BLUNDERS OF THE TIMES

NEW TIMES, 6 JUNE, 1827, P. 3

This letter, Mill’s only one to the New Times (which he calls “a Tory paper” in No. 41), is also his first to a newspaper editor for almost two years. The New Times frequently criticized The Times (which it often called “The Old Times”); see, e.g., 24 May, 1827, p. 2, and 31 May, p. 3. Mill’s letter, headed “To the Editor of the New Times,” is described in his bibliography as “A letter on the blunders of the ‘Times’ newspaper which app. in the New Times of 6th June 1827, signed A.B.”

(MacMinn, p. 8).

sir,

Having frequently admired the happy irony with which you expose the profound ignorance and ludicrous self-importance of the Times, I address to you a few lines on the new specimen which it has recently afforded of these qualities.

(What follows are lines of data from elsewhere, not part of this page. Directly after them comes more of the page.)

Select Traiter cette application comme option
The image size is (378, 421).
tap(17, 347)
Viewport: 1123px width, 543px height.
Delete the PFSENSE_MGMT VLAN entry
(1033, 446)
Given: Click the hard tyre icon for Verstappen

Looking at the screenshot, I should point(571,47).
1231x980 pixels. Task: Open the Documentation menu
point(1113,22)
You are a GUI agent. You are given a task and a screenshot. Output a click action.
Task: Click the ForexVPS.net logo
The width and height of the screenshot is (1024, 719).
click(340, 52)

In one of its late articles, it is pleased to place under the ban of its censure, persons, whom it designates, with characteristic elegance of language, as “those louts and coxcombs united, the landlords, and political economists.”

The poor farmers, [it adds,] have been dragooned into all these petitions against the new Corn Bill, for the mere purpose of keeping up rents, by those two factions of men, whom we above cited; the one, duller than the earth they tread; and the other, a mere batch of fantastical coxcombs, incapable of attaining literature, or fathoming science; and, therefore, distorting and sophisticating common sense, by every kind of paradox and extravagance.1

Leaving, Sir, the defence of the landlords in your hands, which are much more capable of doing it justice than mine, I request your attention to the following sentence, extracted from the very next paragraph to that of which I have already quoted the conclusion:

We are well assured, that there is no resting place for our feet; there is no firm principle upon which our commercial pre-eminence can be based, or even the landed community rest free from shocks, but the unrestricted and untaxed circulation of all the necessaries of life, both for man and beast, throughout the world; and to this point we hope our steps are tending.

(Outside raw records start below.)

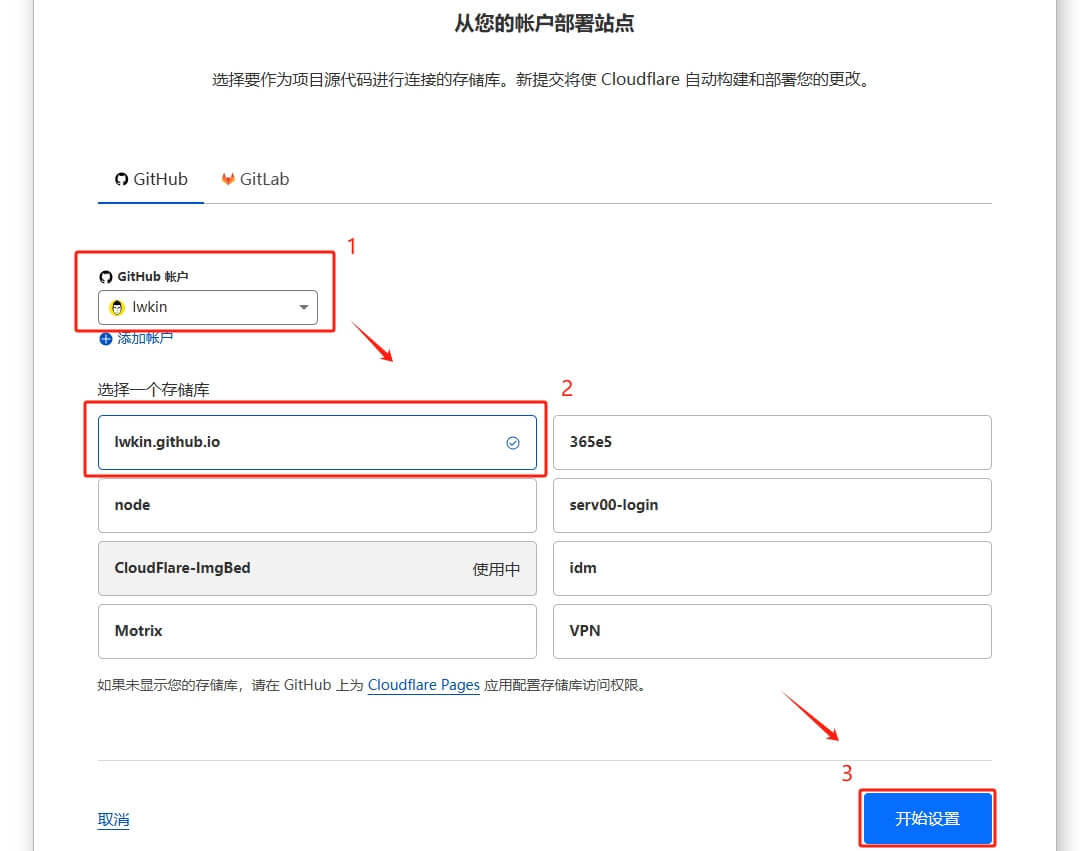The image size is (1080, 851).
Task: Select the 365e5 repository
Action: (x=771, y=443)
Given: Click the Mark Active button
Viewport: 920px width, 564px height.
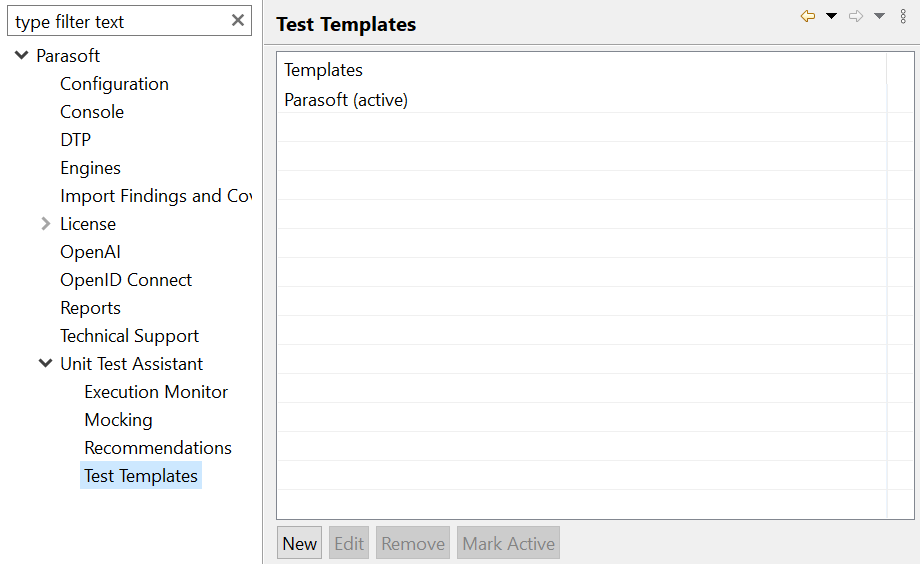Looking at the screenshot, I should click(508, 543).
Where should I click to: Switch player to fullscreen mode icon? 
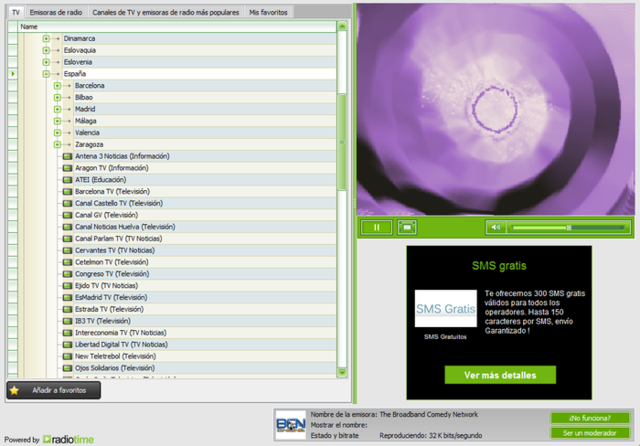pyautogui.click(x=407, y=227)
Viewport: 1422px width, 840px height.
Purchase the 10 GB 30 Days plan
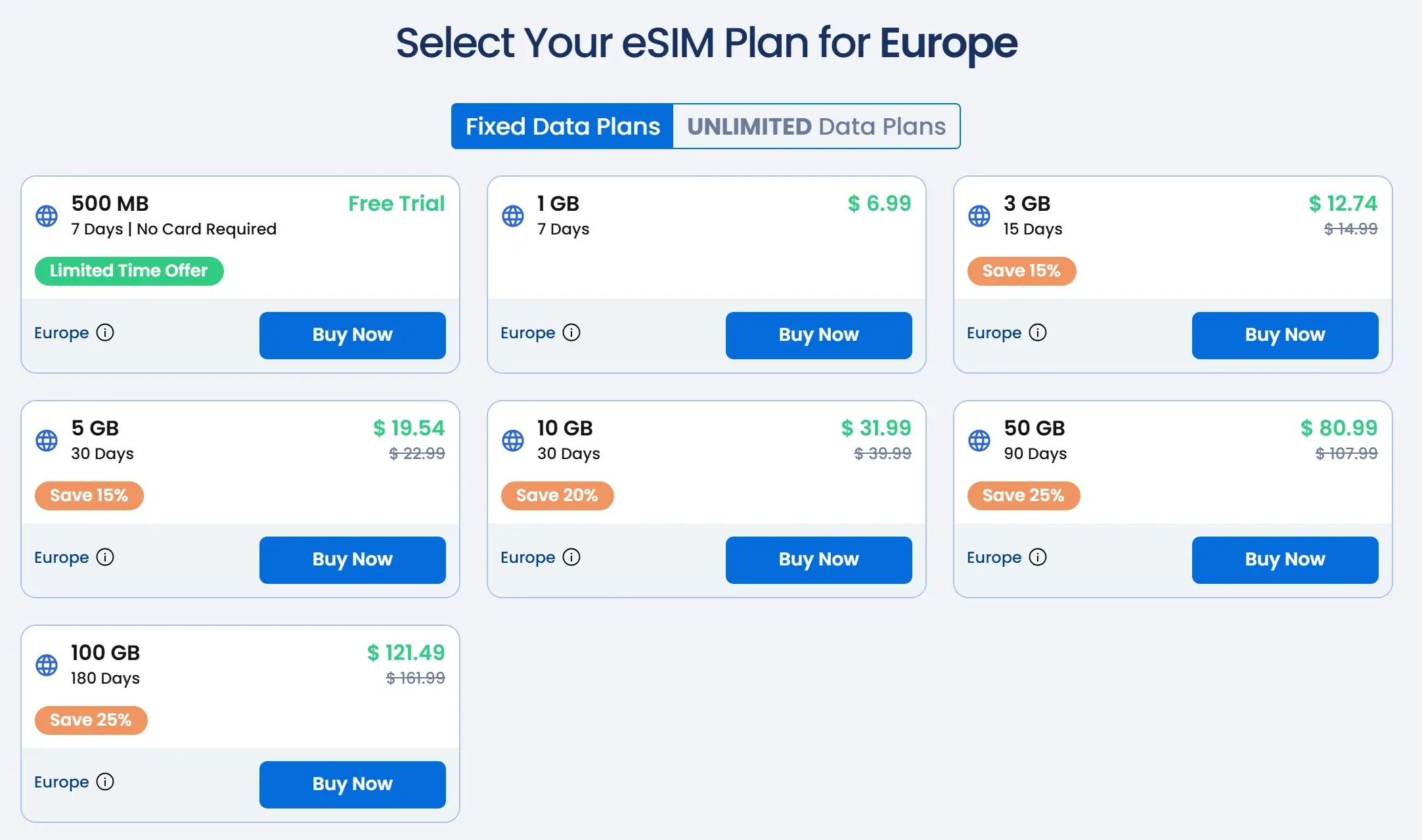[818, 560]
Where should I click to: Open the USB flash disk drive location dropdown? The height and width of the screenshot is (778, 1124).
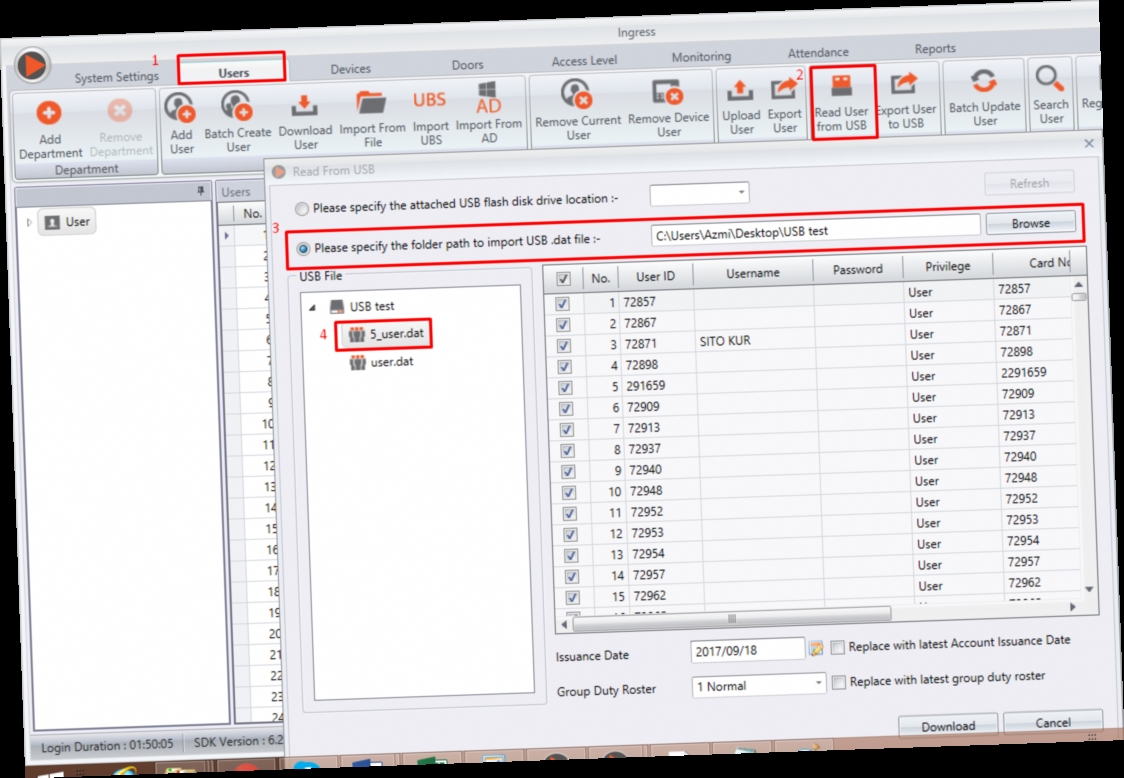click(x=742, y=193)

I now submit two questions, not to the Editor of the Times, but to every man, who is capable of being disgusted by insolent and ignorant charlatanerie.

1. Here is the Times, professing itself a determined partisan of the most extreme of all the extreme opinions, which were ever maintained by ultra-political economists on the Corn Laws, and, in the same breath, declaring, that the political economists are “fantastical coxcombs,” “louts and coxcombs united,” for professing the same opinion on the same subject. I ask, then, is not that Journal admirably qualified for the office of a public instructor, which ridicules men for their opinions without knowing that their opinions are the same with its own?

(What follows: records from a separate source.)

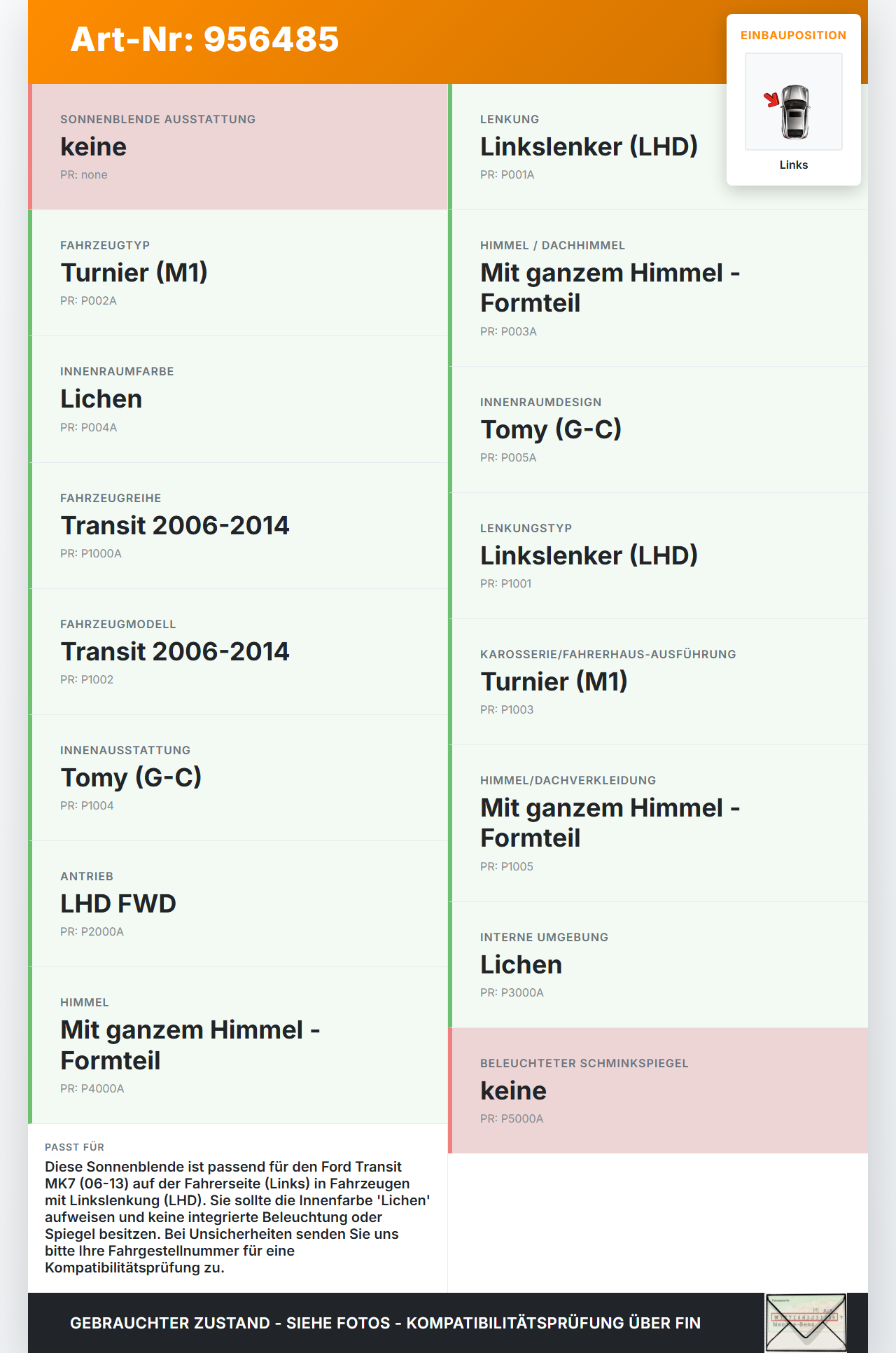Click the Fahrzeugreihe Transit 2006-2014 entry
Viewport: 896px width, 1353px height.
tap(238, 526)
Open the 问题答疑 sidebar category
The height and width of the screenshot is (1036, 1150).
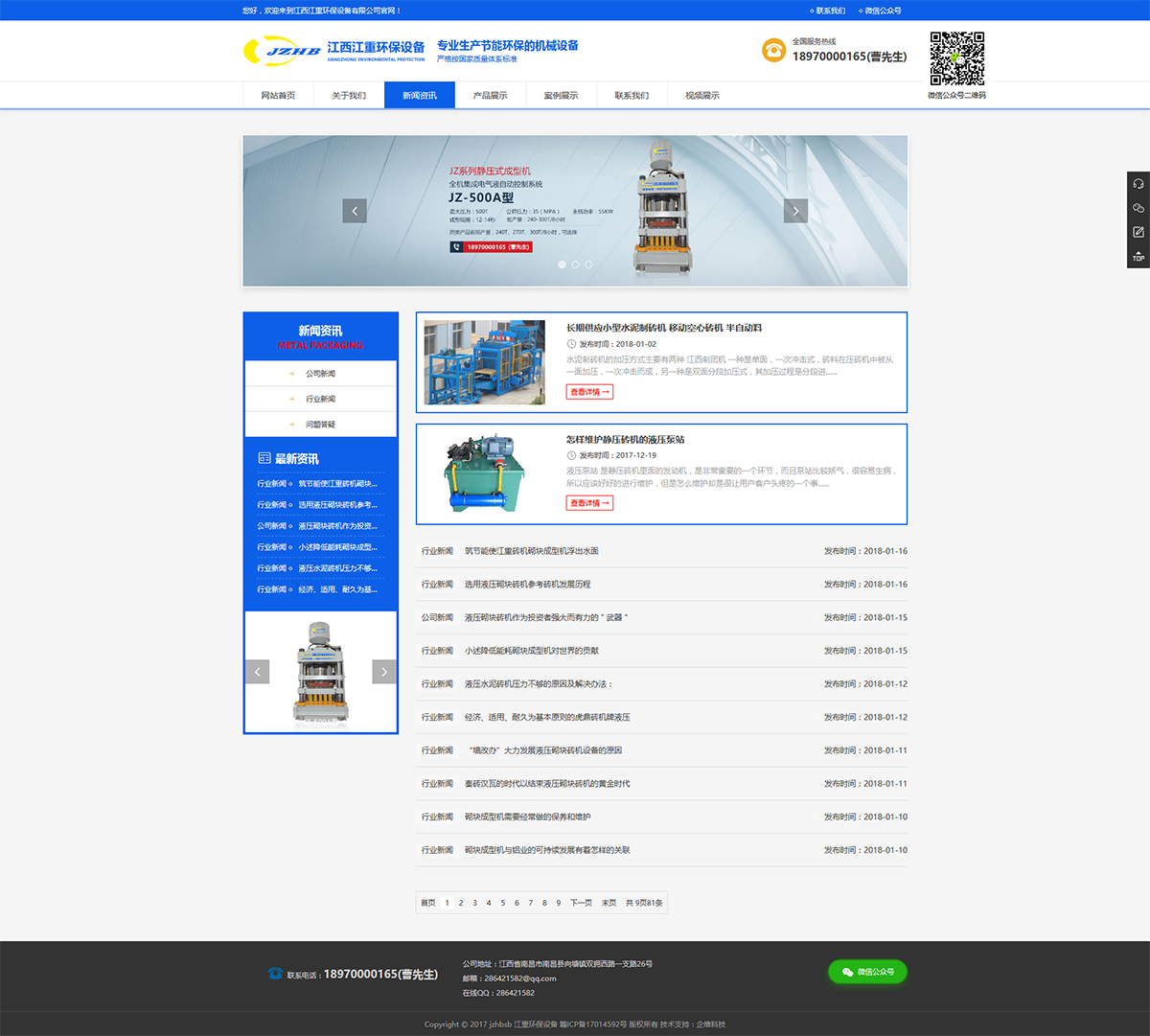coord(320,425)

My other question is, whether the accusation of being “incapable of fathoming science” does not come with an admirable grace from the Journal, which, only a few months ago, expressed the utmost surprise that the expectation of a war should have depressed the Funds?2 That the expected creation of an immense quantity of new Stock, by new Loans, should lower the price of the Stock already in existence, was too recondite a truth for this sage, who, nevertheless, thinks himself entitled to trancher du maître, and denounce others as ignorant of science!

Your Constant Reader,

A.B.

[1 ]Leading article on the Corn Bill, The Times, 28 May, 1827, p. 2. “A Bill to Permit, until 1st May, 1828, Certain Corn, Meal, and Flour to Be Entered for Home Consumption,” 7 & 8 George IV (19 June, 1827), PP, 1827-28, II, 573-6, was passed by both Houses in June, and enacted as 7 & 8 George IV, c. 57 (1827).

[2 ]See “The Money Market,” The Times, 13 Mar., 1827, p. 3.